Webhooks let your server react to platform events (lead created, sequence sent, agent run completed) without polling. Subscribe under Settings → Developers → Webhooks in the product, or via the flows API by setting ExternalTrigger.target_type: "webhook".

How to verify a webhook signature

Every delivery includes X-10ex-Signature: sha256=<hex>. The hex is HMAC-SHA256 of the raw request body using the workspace’s webhook secret. Verify before trusting the payload.

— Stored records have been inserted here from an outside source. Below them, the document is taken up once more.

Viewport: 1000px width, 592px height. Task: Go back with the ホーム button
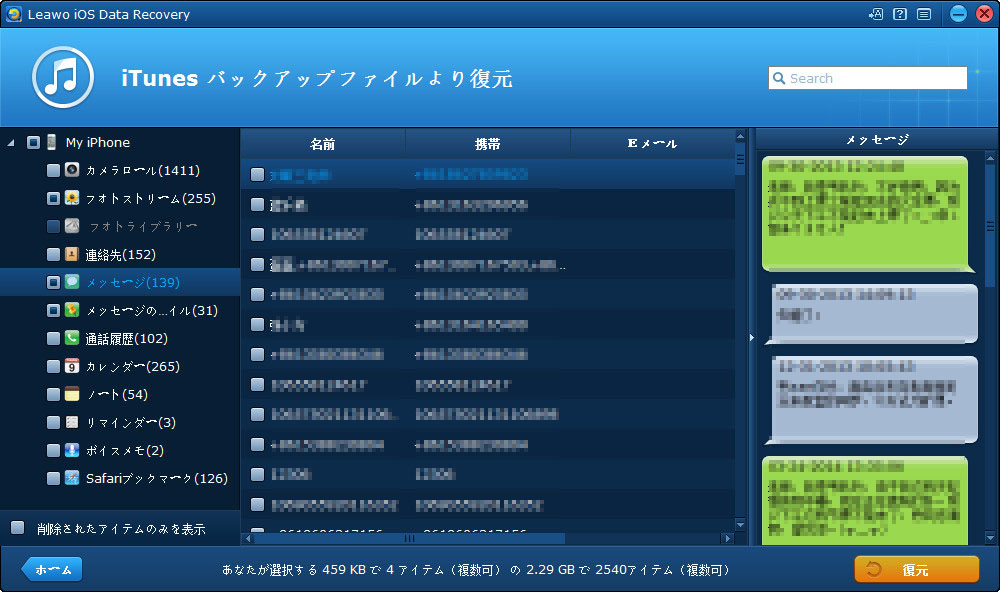pyautogui.click(x=52, y=569)
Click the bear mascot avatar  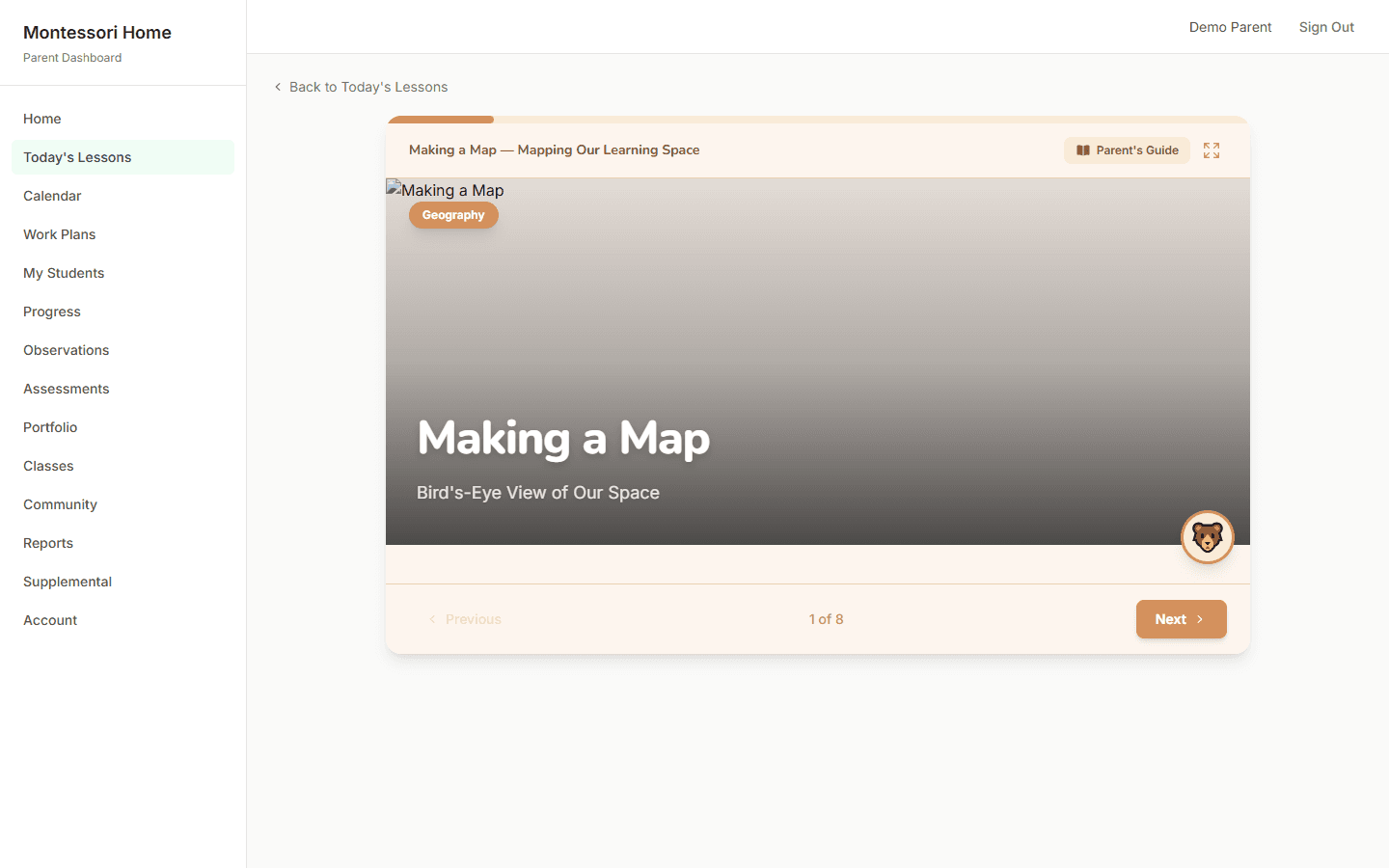(1207, 537)
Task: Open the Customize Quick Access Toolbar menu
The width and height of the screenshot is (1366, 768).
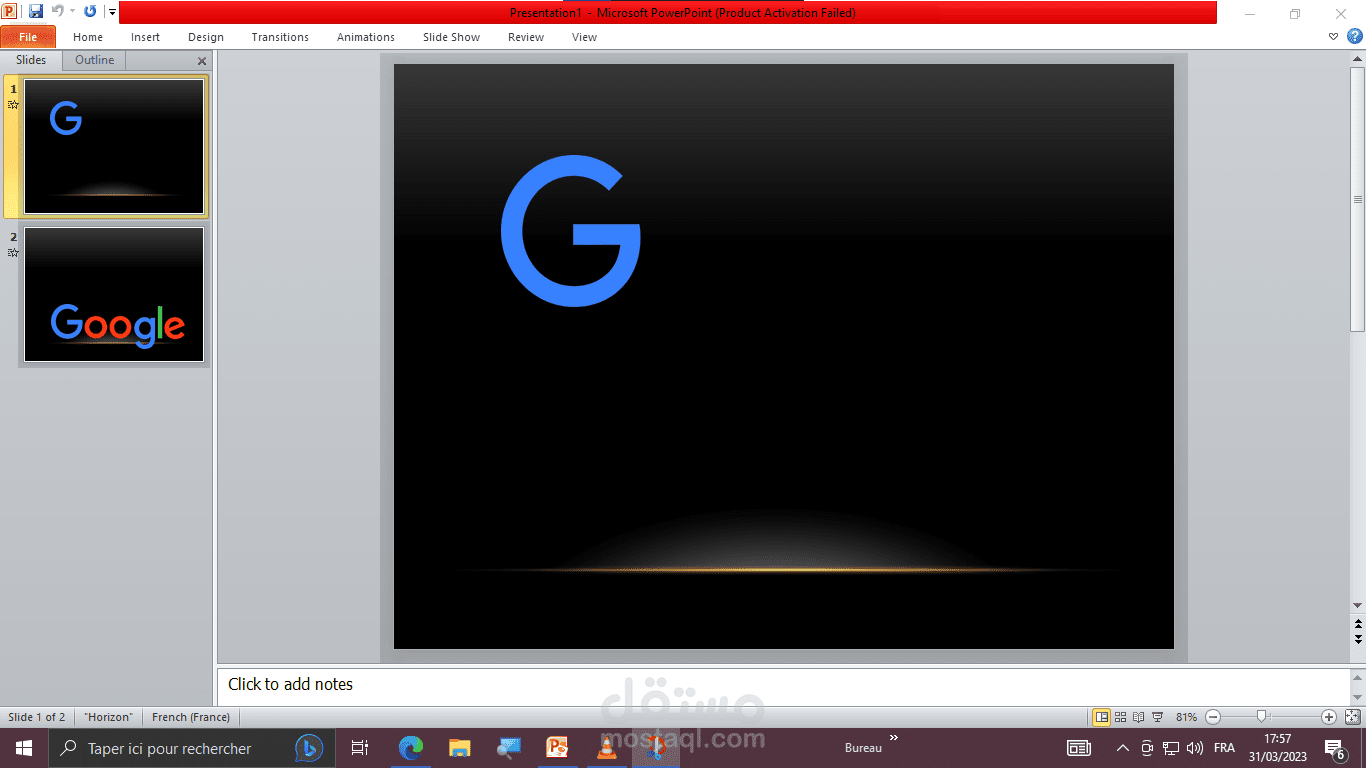Action: click(x=112, y=12)
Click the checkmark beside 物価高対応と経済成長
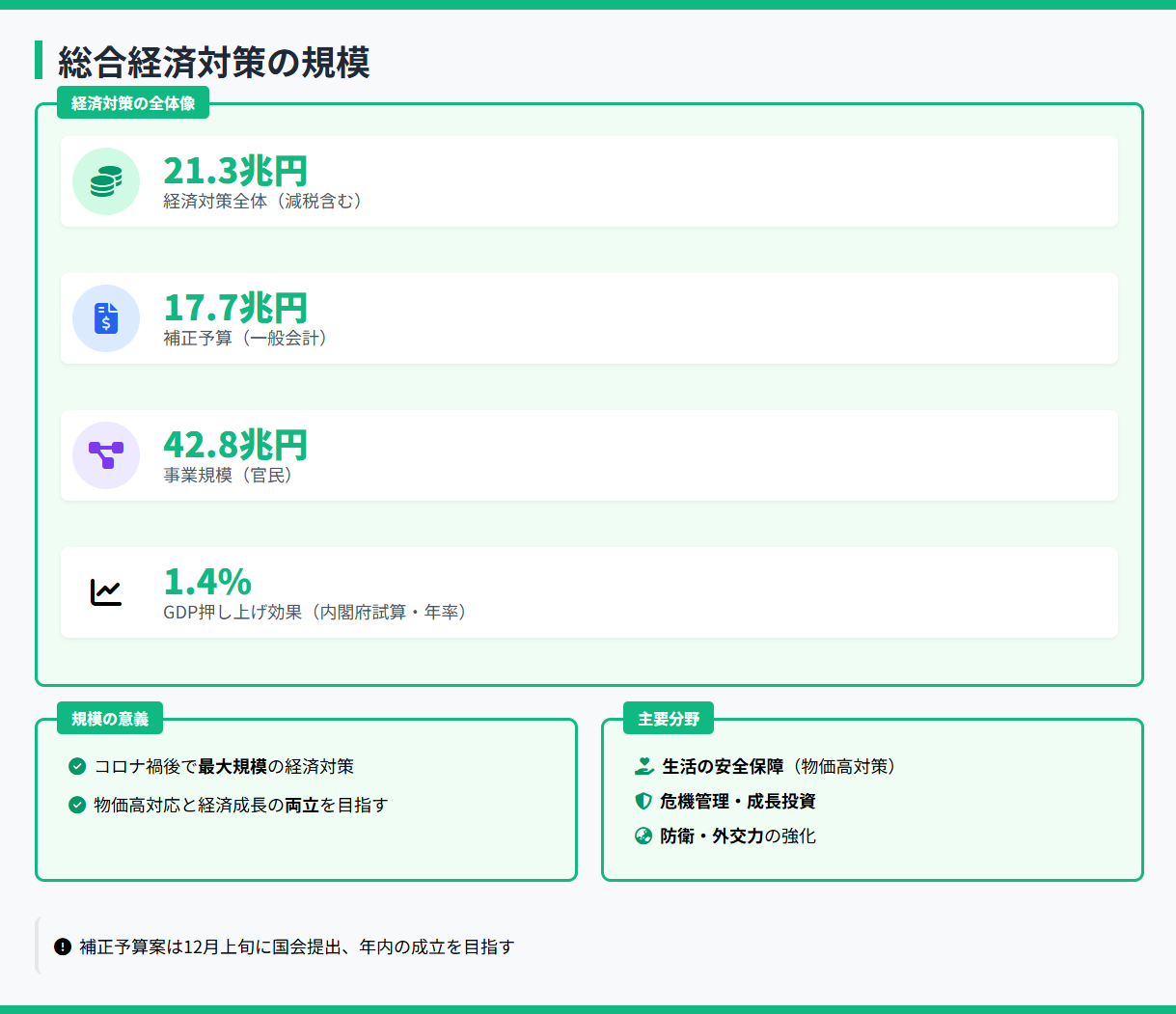This screenshot has width=1176, height=1014. point(77,805)
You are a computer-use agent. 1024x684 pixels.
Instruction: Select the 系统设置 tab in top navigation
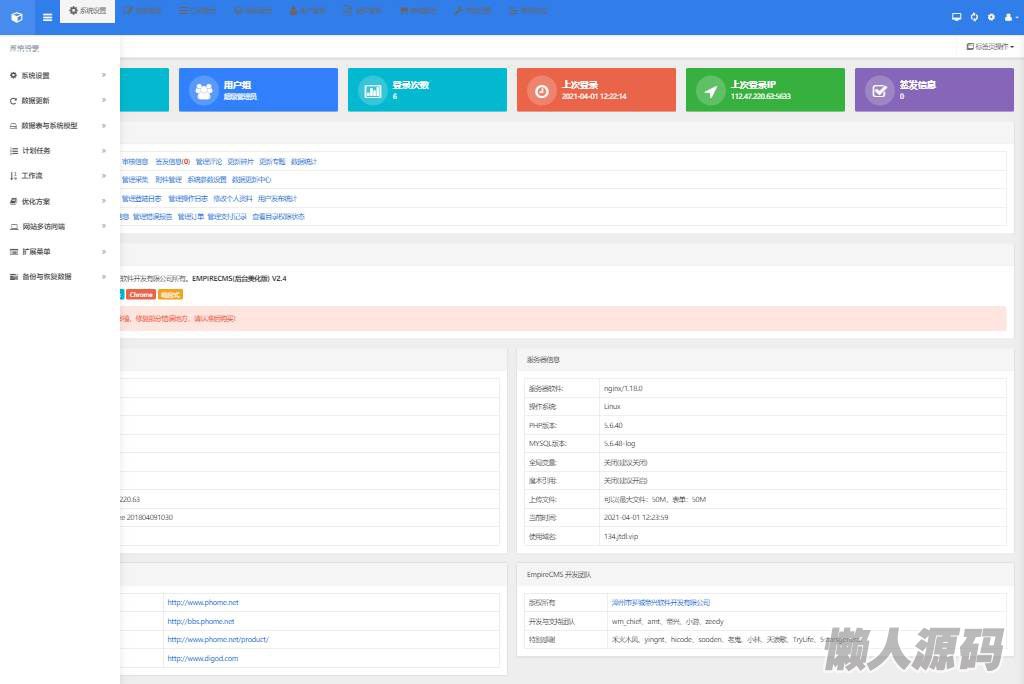pos(87,10)
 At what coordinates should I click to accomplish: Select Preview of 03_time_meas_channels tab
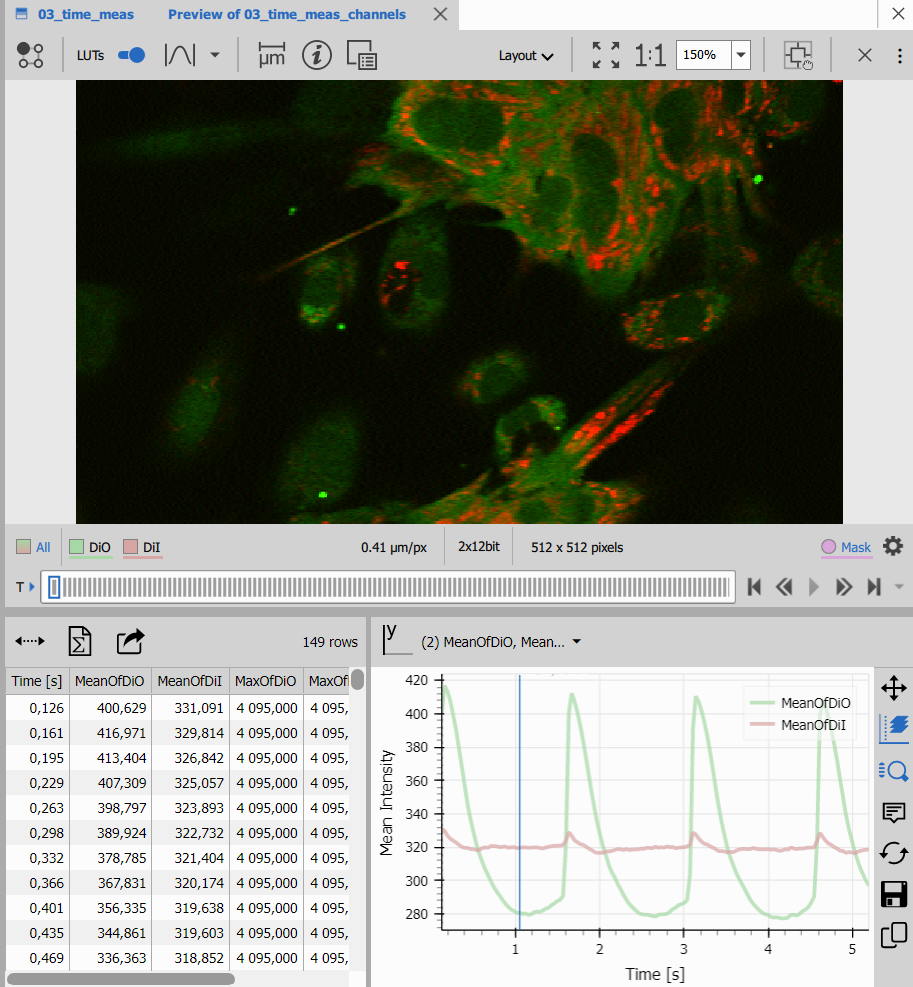click(287, 15)
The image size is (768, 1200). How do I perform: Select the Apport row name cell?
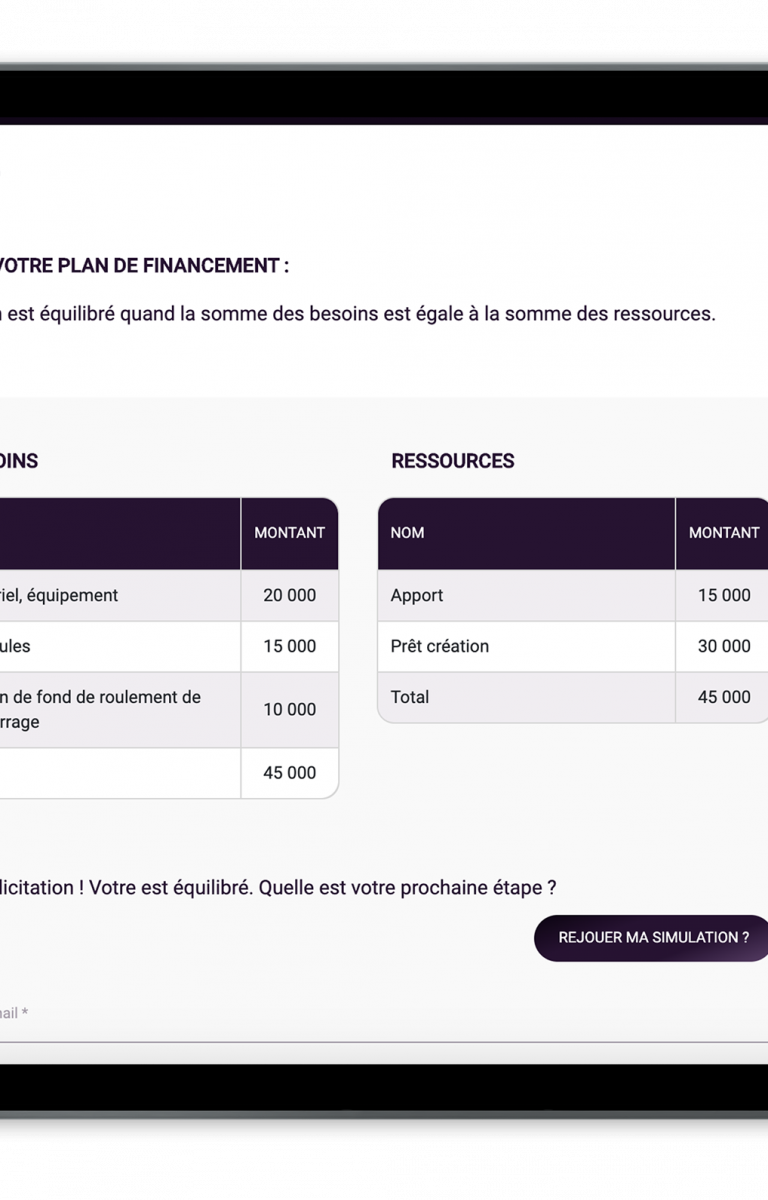click(x=526, y=595)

import { createHmac, timingSafeEqual } from 'node:crypto' function verify(rawBody: string, header: string, secret: string) { const expected = `sha256=${createHmac('sha256', secret).update(rawBody).digest('hex')}` return timingSafeEqual(Buffer.from(expected), Buffer.from(header)) }

A few things that catch people:

  • Verify against the raw body, not a re-serialized JSON object. JSON whitespace differences will break the HMAC.
  • Use a constant-time comparison (timingSafeEqual) to avoid timing-attack side channels.
  • The header is exactly X-10ex-Signature, not X-Tenex-Signature.

Retries

Non-2xx responses retry up to 5 times with exponential backoff: 1s, 2s, 4s, 8s, 16s. After the final failure, the delivery is marked failed and surfaced in the workspace’s webhook delivery log.

Return a 2xx fast (under 5 seconds) and process the payload asynchronously. Anything slower risks a timeout retry that creates duplicate work on your side.

Common mistakes

  • Returning 200 only after expensive downstream work finishes. If that work takes 30 seconds, we’ll retry while it’s still running.
  • Skipping signature verification in dev. Build it in from day one so you don’t ship an unauthenticated endpoint by accident.
  • Forgetting that retries are at-least-once. Make your handler idempotent on the event id.

For event types and payload shapes, see Reference → Webhooks.